Here are some highlights of the year, as reported by agency representatives.
Board of Church and Society
Church and Society undertook a new venture this year to increase grassroots organizing within annual conferences and local churches. A team of national grassroots organizers spread out across the United States and Africa to develop advocacy capabilities on issues such as addictions, health care, immigration, economic justice, criminal justice and human trafficking. Monthly conference calls, featuring experts on organizing and authorities on various advocacy issues, reinforced the regional advocacy training. This venture proved successful and was greeted so enthusiastically that the agency has reorganized its staff to seek a full-time grassroots organizing coordinator next year.
Board of Discipleship
Through consultation, training and resource development, New Church Starts (Path 1) at Discipleship helps The United Methodist Church move toward starting one new church a day in the United States by 2020. Since January 2008, the New Church Starts staff has consulted with 56 different annual conferences, helping the denomination to plant more than 620 churches. During that time, more than 3,000 potential church planters have taken church-planting online assessments, and nearly 1,000 prospects have received formal training for church-planting ministry. In 2012, the team launched a new connectional database for sharing church-planting best practices and tracking progress.
Board of Global Ministries
On Aug. 3, Global Ministries commissioned its 61st class of US-2s and its 35th class of Mission Interns at Aldersgate United Methodist Church in Arlington, Va. The 34 young adults, age 20-30, are from the United States, the Democratic Republic of Congo, the Philippines, South Korea, Peru, Ukraine and Liberia. The covenant they created says in part, “We advocate for a humanity of equality, mercy, compassion and love. We pursue things that do not seem humanly possible, knowing through faith in God that all things are possible.”

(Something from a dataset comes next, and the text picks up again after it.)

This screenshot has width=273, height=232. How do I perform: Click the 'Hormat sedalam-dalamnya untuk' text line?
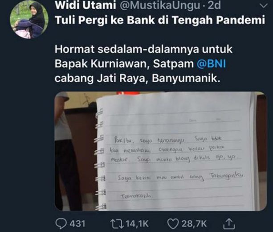(x=144, y=50)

Board of Higher Education and Ministry
The 2012 General Conference approved a $7 million Young Clergy Initiative. In August, the Rev. Kim Cape, the board’s top executive, hosted a Young Clergy Summit to help determine the path forward for the initiative, aimed at encouraging U.S. young adults who wish to respond to God’s call to United Methodist ordained ministry. The importance of mentoring was a primary issue raised by a group of younger-than-30 clergy candidates and clergy attending the summit. Higher Education and Ministry is collaborating with the Fund for Theological Education to conduct group-mentoring training. General Conference approved group-mentoring legislation as one solution to the concerns.
Commission on Christian Unity and Interreligious Concerns
Highlights for Christian Unity and Interreligious Concerns were two General Conference events: the Act of Repentance on Healing Relationships with Indigenous Persons and approval of the Pan-Methodist Full Communion proposal. A third was the restructuring of the commission into the new Office of Christian Unity and Interreligious Relationships of the Council of Bishops. The Acts of Repentance at General Conference, said the Rev. Stephen J. Sidorak Jr., who heads the agency, “was only the beginning of a churchwide, across-the-connection process.” At the commission, he added, “we adopted the motto, ‘a process, not a program.’ And, of course, the Rev. George Tinker’s call to us was ‘keep on repenting.’”
Commission on Communication (United Methodist Communications)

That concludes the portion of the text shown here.